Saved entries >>
[Start of section]
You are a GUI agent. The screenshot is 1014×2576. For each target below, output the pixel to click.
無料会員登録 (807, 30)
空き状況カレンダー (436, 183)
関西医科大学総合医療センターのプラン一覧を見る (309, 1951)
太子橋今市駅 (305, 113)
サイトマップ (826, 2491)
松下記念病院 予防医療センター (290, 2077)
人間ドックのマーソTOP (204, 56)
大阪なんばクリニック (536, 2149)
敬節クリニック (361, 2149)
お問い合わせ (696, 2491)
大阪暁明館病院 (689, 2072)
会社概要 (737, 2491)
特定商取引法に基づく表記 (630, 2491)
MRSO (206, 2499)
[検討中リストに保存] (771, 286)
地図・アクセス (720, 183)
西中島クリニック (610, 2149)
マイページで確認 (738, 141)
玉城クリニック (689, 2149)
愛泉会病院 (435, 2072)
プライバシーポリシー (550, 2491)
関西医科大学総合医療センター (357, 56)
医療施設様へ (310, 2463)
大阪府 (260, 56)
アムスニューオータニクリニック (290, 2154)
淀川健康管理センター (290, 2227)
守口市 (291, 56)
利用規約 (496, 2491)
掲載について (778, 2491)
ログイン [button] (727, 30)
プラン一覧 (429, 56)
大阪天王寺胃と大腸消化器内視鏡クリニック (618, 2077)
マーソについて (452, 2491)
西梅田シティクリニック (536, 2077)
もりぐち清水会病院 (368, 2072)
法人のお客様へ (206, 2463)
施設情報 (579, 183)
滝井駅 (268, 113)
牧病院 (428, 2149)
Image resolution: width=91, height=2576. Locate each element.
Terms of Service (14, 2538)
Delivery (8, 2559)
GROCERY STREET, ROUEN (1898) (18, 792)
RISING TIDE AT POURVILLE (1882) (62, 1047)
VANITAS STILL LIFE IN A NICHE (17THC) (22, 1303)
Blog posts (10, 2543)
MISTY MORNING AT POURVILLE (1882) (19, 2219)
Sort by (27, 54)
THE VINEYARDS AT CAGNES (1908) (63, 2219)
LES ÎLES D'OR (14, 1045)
[End of section]
Count the lines above that contain the word "each". Write only the number.

2